Charif Akhawi était parti, avant la guerre, d'une idée simple, mais novatrice et ingénieuse : transformer son émission à la radio en service public à l'usage du citoyen, en créant, avec la complicité du président Sleimane Frangié, un vaste réseau d'informateurs sur les routes, pour dénouer des goulots d'étranglement routiers et régler le problème de la circulation. Aussi intervenait-il directement, sur les ondes, à la manière d'un agent de la circulation, tantôt pour demander, d'une manière bienveillante, à un automobiliste de cesser d'obstruer la voie publique, et tantôt pour conseiller aux citoyens d'éviter tel ou tel axe en raison du trafic - un peu à la manière du fameux « bison futé » français.
Devenu plus qu'un médiateur, un véritable serviteur au sein de l'espace public, Charif Akhawi était probablement loin de se douter que, la deuxième moitié des « seventies » pointant à l'horizon, il serait amené à devenir en quelque sorte l'ange gardien des Libanais.

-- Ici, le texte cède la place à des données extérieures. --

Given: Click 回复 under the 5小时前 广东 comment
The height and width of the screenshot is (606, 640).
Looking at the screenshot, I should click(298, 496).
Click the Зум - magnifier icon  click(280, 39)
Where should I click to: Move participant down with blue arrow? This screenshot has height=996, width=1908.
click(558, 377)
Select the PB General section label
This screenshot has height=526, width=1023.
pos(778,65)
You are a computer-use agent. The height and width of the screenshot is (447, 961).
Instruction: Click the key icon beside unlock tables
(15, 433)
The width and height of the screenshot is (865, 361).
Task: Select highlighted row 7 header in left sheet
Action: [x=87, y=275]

Avec l'éruption de la violence et le morcellement du pays, la vie de Charif Akhawi bascule. De son bureau, près de l'Hôtel-Dieu, il refuse de se résigner face à la violence aux cent visages. Sa hantise devient progressivement de protéger les gens, de les guider pour trouver leur chemin dans les espaces urbains, devenus champs de la mort. Là où l'État a failli dans son devoir régalien d'assurer la sécurité des citoyens, son émission radio prendra le relais, même si cela a pour conséquence de le priver de rentrer chez lui auprès de sa famille, insécurité oblige : « selké wou emné » deviendra le meilleur allié de tous les Libanais. En pleine guerre, il déclare ainsi la guerre à la violence et prend parti pour la vie et la paix. C'est pourquoi il refuse le choix des armes par principe et rejette toutes les invitations qui lui sont faites de rejoindre tel ou tel camp ou faction. À tel point que son combat irrite au plus haut point les faiseurs de la guerre, ce qui lui vaudra de subir des pressions énormes, un enlèvement et une tentative d'attentat.

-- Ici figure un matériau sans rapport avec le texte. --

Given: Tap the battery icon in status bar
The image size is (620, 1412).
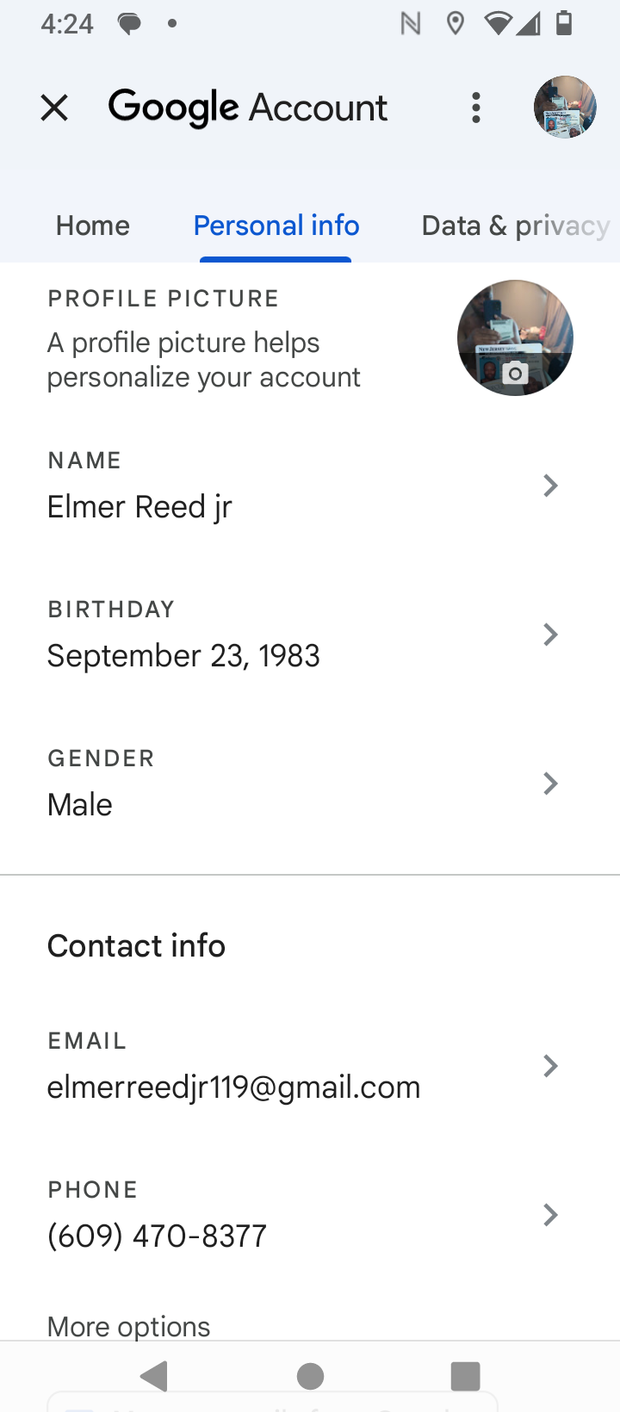Looking at the screenshot, I should point(564,24).
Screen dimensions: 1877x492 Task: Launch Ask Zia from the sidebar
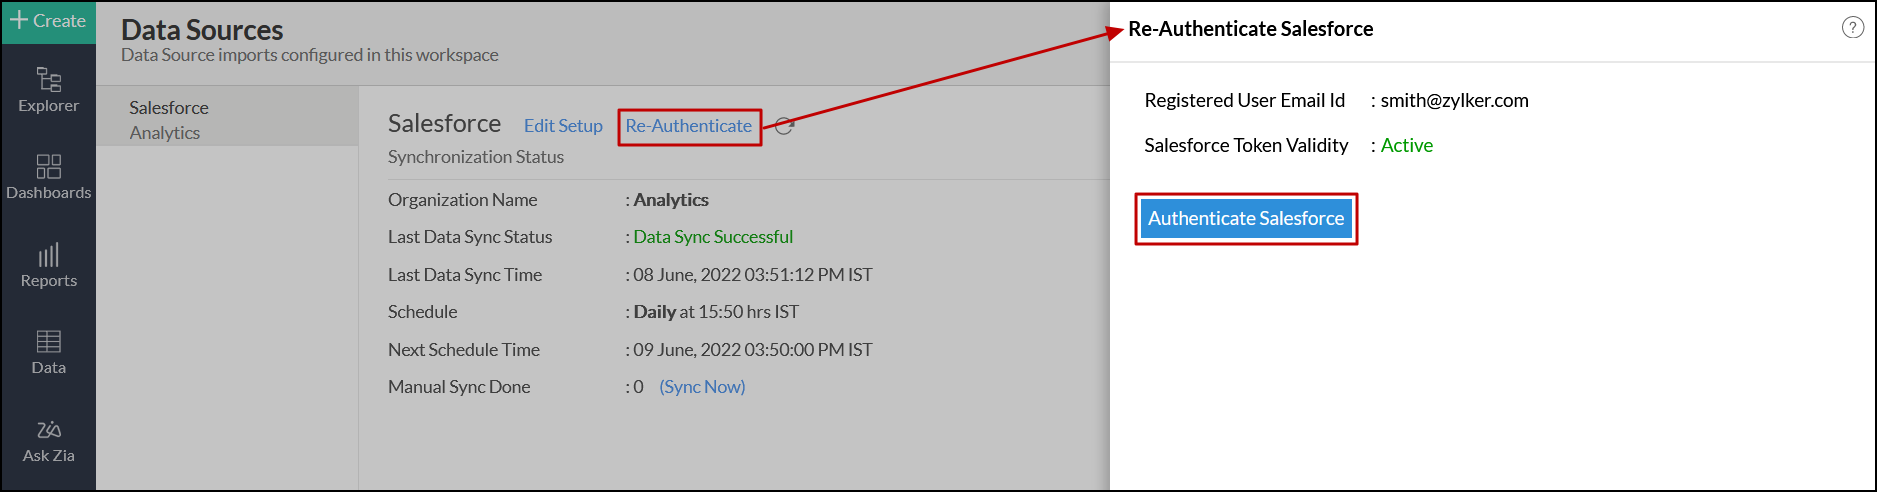click(x=48, y=440)
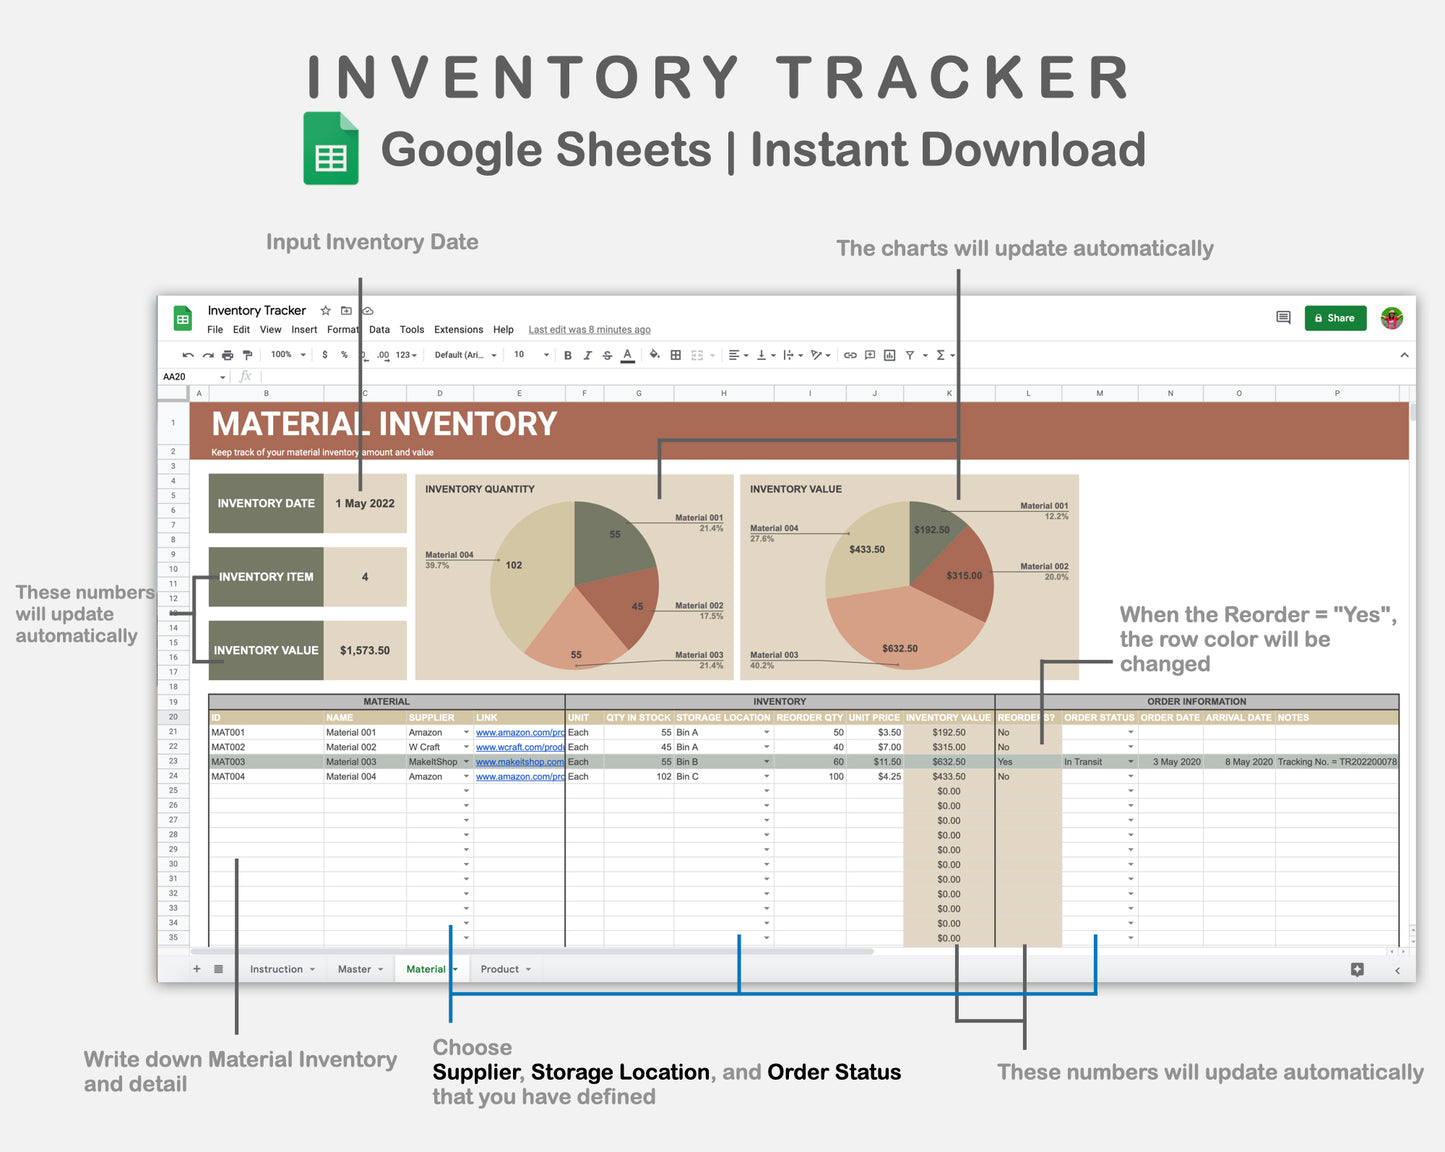The height and width of the screenshot is (1152, 1445).
Task: Click the Share button
Action: point(1335,318)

Journaliste contre la violence, Charif Akhawi le sera jusqu'au bout, si bien que lorsqu'il démissionne finalement, c'est pour se consacrer, après la résistance civique, à la résistance culturelle, à travers une maison de production de documentaires pour la radio qui existe toujours.

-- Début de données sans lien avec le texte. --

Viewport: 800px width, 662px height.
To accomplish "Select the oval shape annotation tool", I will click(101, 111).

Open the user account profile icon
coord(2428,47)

Vingt-trois ans après sa disparition, Charif Akhawi reste un modèle pour tous ceux qui refusent de démissionner face à la régression et la violence. De nos jours, il aurait été, à n'en pas douter, un pourfendeur farouche et intransigeant de ceux qui n'ont de cesse de cultiver, par l'usage propagandiste de la violence morale et symbolique, la haine dans les esprits et les cœurs, pour semer la discorde et susciter les divisions, détruire l'autonomie de l'individu et la personne humaine au nom de la sacro-sainte et parfaitement grégaire tyrannie du groupe, étouffer nos libertés, violer notre souveraineté, réprimer et formater notre mémoire, et ramener le Liban dans les ténèbres de la servitude. En ce sens, de là où il est, il peut être serein : sa voix reste toujours aussi présente et rassurante, et sa lutte, civile et non violente, pour le respect de l'homme et pour l'unité se poursuit jusqu'à la victoire. Immanquablement.